- Source extract
Nestled in the last week of March is World Tuberculosis (TB) Day. At 41 years old, 24 March remains a valuable opportunity to educate and galvanise responses to end TB.
Tuberculosis is an infectious disease caused by a bacteria which can damage the lungs or other parts of the body. It includes a range of symptoms such as coughing, chest pain, weight loss and weakness, fever and night sweats.
Since 2000, 74 million lives have been saved by global efforts to end TB, yet this preventable and curable infection remains a leading cause of death.
In 2021, an estimated 10.6 million people feel ill with TB, of these 1.6 million died.
“With the evolution of the COVID-19 pandemic, TB is once again the leading cause of death from a single infectious agent,” says Professor Justin Denholm, Medical Director of the Victorian Tuberculosis Program.
The risk factors listed by the World Health Organization (WHO) includes diabetes, smoking, alcohol disorders, HIV, and undernourishment – of these, undernourishment is the most prevalent factor in illness and death.
Tuberculosis continues to cost lives, livelihoods and lifestyles for millions.
More than 140 years after German physician Dr Robert Koch announced the discovery of Mycobacterium tuberculosis, the bacterium that causes tuberculosis in 1882, we’re still working to end this public health challenge.
World TB Day calls for renewed efforts to embrace the End TB strategy and adapt it to changed local settings following the devastating impact of COVID-19.

- Data under study

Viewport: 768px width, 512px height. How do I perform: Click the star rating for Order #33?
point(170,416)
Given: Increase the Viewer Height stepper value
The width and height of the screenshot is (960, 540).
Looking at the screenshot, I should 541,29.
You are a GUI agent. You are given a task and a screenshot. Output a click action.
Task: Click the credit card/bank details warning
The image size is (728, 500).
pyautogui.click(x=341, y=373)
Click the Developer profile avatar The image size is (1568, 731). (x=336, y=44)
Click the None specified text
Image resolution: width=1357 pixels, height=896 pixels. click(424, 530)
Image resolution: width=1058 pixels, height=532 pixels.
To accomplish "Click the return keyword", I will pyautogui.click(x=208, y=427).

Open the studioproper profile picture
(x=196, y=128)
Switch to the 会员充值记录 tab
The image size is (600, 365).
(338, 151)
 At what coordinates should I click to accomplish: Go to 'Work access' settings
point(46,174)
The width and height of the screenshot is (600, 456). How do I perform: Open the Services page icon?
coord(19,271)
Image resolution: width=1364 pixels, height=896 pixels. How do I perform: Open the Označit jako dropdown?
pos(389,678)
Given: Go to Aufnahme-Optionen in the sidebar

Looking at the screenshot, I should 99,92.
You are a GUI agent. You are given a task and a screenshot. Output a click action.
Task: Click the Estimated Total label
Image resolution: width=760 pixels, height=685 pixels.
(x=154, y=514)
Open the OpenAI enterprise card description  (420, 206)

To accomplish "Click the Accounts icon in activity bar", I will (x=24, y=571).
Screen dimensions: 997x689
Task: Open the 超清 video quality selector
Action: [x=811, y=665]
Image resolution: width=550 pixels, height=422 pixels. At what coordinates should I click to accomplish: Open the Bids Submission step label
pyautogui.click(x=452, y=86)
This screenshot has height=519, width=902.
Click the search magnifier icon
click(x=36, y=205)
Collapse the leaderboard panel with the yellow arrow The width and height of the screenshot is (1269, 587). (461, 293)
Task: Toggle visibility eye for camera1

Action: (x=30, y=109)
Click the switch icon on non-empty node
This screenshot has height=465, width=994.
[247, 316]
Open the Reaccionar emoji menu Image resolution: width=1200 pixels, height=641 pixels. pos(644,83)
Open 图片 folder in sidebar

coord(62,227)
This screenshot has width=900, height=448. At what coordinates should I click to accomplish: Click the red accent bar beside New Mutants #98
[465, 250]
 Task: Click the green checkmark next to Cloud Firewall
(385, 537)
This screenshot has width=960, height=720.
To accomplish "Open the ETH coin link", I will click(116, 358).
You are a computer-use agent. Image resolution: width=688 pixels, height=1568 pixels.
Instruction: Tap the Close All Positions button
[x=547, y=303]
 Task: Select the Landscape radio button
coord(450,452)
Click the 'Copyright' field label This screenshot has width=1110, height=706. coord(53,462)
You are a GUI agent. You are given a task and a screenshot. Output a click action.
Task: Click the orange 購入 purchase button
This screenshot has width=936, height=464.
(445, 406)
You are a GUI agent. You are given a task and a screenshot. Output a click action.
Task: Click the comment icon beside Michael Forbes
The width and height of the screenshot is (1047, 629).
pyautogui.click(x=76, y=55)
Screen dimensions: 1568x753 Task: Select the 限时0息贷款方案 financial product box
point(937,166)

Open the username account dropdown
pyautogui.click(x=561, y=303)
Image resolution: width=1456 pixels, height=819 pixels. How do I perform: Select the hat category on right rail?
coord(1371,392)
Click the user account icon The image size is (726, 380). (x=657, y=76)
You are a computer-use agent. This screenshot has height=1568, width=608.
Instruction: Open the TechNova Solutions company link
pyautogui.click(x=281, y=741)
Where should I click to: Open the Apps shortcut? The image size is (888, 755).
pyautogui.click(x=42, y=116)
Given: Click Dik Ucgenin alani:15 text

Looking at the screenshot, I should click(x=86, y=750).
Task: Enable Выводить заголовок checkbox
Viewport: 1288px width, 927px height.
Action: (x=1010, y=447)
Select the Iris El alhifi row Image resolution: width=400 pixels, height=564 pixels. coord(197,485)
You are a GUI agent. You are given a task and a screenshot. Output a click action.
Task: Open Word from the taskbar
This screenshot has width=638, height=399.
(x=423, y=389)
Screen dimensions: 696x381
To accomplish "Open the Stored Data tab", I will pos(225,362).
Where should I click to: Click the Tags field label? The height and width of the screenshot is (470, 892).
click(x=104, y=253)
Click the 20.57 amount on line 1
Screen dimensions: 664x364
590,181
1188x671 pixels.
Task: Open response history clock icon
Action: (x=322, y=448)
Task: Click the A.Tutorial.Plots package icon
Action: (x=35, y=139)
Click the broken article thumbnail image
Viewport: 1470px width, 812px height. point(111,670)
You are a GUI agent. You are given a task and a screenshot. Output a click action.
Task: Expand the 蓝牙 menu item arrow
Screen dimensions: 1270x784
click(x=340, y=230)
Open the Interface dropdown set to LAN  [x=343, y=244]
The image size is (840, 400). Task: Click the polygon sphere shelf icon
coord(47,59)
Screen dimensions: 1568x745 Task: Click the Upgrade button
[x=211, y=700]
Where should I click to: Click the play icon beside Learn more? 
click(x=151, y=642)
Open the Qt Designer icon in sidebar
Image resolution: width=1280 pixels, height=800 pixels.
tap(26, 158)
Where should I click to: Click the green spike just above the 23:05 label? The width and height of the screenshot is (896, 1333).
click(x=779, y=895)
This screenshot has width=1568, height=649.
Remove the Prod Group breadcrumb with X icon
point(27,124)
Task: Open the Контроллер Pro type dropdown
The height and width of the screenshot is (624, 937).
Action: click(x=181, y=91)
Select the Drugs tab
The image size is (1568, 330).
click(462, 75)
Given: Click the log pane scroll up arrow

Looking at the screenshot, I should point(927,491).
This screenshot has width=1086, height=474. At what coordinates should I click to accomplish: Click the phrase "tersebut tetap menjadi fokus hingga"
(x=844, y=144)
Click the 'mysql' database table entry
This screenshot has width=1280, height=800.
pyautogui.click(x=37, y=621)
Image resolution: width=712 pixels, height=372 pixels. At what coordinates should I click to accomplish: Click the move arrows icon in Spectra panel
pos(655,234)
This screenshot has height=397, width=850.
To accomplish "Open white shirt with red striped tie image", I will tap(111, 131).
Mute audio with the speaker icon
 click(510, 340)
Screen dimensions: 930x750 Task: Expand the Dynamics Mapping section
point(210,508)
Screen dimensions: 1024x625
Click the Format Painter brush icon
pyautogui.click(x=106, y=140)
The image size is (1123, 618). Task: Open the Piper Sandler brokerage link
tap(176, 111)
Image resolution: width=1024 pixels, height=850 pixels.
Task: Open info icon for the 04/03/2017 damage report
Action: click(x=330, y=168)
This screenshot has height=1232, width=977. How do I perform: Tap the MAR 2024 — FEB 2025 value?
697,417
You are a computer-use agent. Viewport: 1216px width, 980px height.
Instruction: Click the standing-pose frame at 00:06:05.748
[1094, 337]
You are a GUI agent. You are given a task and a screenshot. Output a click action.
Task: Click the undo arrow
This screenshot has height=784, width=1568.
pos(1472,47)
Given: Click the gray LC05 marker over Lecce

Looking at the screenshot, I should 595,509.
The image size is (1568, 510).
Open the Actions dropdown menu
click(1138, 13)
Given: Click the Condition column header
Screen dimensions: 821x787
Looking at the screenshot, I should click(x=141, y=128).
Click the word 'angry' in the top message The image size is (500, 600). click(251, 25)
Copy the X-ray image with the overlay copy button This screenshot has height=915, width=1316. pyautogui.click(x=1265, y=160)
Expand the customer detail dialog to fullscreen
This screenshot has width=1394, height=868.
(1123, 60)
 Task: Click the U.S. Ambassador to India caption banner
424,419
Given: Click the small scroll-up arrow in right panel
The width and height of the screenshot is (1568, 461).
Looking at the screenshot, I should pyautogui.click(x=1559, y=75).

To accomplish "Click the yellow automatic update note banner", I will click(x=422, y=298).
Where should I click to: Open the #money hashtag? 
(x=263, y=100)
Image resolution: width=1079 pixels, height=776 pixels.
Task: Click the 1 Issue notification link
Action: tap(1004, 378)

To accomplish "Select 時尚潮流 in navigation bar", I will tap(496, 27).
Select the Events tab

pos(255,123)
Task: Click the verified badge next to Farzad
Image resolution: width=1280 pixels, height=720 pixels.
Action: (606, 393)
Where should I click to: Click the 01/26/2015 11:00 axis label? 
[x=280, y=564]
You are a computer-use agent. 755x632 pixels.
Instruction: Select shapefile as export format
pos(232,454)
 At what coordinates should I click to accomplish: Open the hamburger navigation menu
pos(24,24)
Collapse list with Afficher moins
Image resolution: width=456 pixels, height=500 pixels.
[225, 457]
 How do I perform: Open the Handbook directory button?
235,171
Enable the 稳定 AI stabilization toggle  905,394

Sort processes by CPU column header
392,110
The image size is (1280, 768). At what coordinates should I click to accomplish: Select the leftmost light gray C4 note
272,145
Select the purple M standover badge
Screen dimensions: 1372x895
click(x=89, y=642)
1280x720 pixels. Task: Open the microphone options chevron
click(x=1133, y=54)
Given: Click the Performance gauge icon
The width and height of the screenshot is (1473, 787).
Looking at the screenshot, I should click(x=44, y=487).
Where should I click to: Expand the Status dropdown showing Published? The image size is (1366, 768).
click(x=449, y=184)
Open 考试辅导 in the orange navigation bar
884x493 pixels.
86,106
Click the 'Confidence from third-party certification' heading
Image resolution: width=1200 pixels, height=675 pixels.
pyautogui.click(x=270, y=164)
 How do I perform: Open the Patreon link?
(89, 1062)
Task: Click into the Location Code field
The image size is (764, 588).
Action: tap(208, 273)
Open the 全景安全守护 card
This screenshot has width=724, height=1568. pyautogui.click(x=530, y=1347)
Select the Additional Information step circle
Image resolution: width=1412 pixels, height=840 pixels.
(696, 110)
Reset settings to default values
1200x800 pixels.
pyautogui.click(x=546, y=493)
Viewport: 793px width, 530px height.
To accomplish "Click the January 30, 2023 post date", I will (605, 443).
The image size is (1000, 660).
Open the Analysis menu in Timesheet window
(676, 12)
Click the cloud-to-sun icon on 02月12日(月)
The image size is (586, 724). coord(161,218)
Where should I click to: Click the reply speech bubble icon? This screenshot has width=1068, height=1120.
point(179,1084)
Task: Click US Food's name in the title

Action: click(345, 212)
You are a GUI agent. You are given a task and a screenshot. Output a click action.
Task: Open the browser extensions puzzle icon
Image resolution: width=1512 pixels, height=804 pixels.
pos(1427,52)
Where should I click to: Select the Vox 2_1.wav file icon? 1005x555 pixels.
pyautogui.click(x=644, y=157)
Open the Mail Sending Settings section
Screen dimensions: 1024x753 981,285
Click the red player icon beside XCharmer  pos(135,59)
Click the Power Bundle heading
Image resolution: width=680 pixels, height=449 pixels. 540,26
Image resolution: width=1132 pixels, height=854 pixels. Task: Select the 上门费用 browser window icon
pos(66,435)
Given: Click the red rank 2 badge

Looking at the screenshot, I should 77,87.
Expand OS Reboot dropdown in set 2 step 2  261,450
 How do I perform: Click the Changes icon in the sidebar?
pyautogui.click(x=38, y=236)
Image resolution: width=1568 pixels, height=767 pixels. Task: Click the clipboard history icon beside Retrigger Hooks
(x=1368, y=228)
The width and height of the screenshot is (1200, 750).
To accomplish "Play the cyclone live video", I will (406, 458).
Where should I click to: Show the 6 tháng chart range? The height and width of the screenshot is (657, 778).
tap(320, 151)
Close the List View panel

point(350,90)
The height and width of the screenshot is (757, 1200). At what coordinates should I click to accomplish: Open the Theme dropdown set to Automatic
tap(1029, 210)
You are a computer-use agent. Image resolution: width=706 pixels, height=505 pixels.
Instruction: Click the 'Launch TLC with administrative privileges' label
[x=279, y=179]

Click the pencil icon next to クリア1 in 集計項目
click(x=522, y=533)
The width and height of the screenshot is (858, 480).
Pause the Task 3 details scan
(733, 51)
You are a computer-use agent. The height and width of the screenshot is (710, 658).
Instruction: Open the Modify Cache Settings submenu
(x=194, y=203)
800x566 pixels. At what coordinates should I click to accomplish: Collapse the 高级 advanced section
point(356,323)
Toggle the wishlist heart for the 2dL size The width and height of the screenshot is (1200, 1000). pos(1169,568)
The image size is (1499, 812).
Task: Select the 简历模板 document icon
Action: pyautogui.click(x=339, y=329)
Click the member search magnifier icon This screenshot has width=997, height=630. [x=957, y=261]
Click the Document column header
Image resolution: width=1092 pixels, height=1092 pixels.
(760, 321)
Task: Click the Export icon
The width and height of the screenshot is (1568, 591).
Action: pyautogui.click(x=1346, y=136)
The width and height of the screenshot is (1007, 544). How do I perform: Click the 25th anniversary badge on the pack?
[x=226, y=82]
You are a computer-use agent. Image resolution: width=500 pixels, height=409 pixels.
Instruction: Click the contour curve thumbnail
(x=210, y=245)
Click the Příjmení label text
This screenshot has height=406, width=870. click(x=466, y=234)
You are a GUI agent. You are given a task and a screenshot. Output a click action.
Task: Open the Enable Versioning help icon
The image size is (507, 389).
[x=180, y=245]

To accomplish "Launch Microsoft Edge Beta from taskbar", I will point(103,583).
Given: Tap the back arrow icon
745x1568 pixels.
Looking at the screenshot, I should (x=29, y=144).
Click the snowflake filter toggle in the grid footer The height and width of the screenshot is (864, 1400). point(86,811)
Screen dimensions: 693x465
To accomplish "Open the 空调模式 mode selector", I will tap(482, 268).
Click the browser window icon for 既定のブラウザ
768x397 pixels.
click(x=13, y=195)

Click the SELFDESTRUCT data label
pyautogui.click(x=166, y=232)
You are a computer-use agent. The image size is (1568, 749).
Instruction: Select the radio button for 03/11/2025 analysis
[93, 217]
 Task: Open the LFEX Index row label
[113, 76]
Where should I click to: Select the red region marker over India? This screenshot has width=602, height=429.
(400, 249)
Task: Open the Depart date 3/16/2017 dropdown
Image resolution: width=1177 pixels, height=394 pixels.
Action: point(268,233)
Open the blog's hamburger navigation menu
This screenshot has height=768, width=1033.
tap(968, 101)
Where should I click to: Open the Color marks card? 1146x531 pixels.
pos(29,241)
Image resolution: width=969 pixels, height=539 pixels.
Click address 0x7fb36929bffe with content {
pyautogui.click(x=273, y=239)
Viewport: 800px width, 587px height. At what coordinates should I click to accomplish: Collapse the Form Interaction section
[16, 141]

- What is needed
In the World Tuberculosis Day text, which of the risk factors listed by the World Health Organization is the most prevalent in illness and death?

- Written solution
Undernourishment